Re: making a function of two coordinates

*To*: mathgroup at smc.vnet.net*Subject*: [mg31638] Re: [mg31617] making a function of two coordinates*From*: Anton Antonov <antonov at wolfram.com>*Date*: Mon, 19 Nov 2001 03:11:22 -0500 (EST)*Sender*: owner-wri-mathgroup at wolfram.com

Hi Roderik, First for the exponential you can use the Mathematica build-in function Exp[]. Also, equations in Mathematica are defined in with ==. So this is OK: In[1]:= Clear[U, e, a, t, y] Solve[y == U*Exp[a*t], a] Out[1]:={{a -> Log[y/U]/t}} I used Clear[] because y = U*e^(a*t) sets a value to y. (Try to evaluate y = U*e^(a*t) first and then Solve[y == U*e^(a*t), a], and you will see that nothing happens.) If you try In[2]:= Solve[y == U*e^(a*t), a] you will get Out[2]:= {{a -> Log[y/U]/(t*Log[e])}} since Mathematica doesn't know what e is. Best, Anton ============================================================== Anton Antonov Antonov, PhD ***** Wolfram Research Inc. http://www.imm.dtu.dk/~uniaaa *** tel +1 217 398 0700 #782 ============================================================== Give me wings and I will crawl faster! -------------------------------------------------------------- On Sun, 18 Nov 2001, TheSquaredBun wrote: > > I have got two coordinates out of graph.

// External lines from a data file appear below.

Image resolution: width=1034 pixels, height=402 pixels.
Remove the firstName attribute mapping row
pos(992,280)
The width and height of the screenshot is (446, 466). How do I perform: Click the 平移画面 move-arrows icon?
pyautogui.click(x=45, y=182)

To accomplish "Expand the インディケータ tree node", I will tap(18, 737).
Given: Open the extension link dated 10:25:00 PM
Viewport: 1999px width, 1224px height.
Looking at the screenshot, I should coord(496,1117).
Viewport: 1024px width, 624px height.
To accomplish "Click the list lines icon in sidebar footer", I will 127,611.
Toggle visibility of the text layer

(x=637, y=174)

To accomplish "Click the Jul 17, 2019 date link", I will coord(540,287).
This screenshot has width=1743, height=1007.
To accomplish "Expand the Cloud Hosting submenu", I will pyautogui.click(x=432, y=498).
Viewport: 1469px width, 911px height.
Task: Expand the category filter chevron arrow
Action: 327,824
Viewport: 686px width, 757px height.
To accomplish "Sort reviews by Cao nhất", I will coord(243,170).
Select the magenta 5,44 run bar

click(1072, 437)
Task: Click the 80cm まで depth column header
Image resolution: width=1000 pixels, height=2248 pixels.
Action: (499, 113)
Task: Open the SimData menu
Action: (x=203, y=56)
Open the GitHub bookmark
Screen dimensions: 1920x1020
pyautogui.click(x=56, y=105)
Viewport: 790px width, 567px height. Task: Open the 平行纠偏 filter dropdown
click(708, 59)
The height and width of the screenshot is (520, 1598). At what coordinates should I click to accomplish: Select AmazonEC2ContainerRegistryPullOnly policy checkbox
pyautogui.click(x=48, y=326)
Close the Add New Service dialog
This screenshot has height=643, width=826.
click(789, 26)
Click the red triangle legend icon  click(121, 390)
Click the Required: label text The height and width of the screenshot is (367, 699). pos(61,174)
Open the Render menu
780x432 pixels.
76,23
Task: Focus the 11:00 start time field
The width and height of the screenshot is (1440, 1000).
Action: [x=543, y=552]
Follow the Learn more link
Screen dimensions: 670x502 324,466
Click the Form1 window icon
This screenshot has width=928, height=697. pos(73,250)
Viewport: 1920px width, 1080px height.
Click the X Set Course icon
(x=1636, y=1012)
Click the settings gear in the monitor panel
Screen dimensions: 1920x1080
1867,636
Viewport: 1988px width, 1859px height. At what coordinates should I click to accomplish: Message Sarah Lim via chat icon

The line through the > coordinates could be described as: > > y = U * e^(a * t) > > (e is Exponetial e (approx. 2.37)) > > t is the x-value, I have give two points (t1,y1) and (t2,y2) > > I have tried several things (Solve and Fit for example), but I can't > get the function. > Does anyone know what should be the input to let Mathematica solve the > a and U in the formula. > > Much thanks in advance, > > Roderik > r.f.emmerink at st.hanze.nl >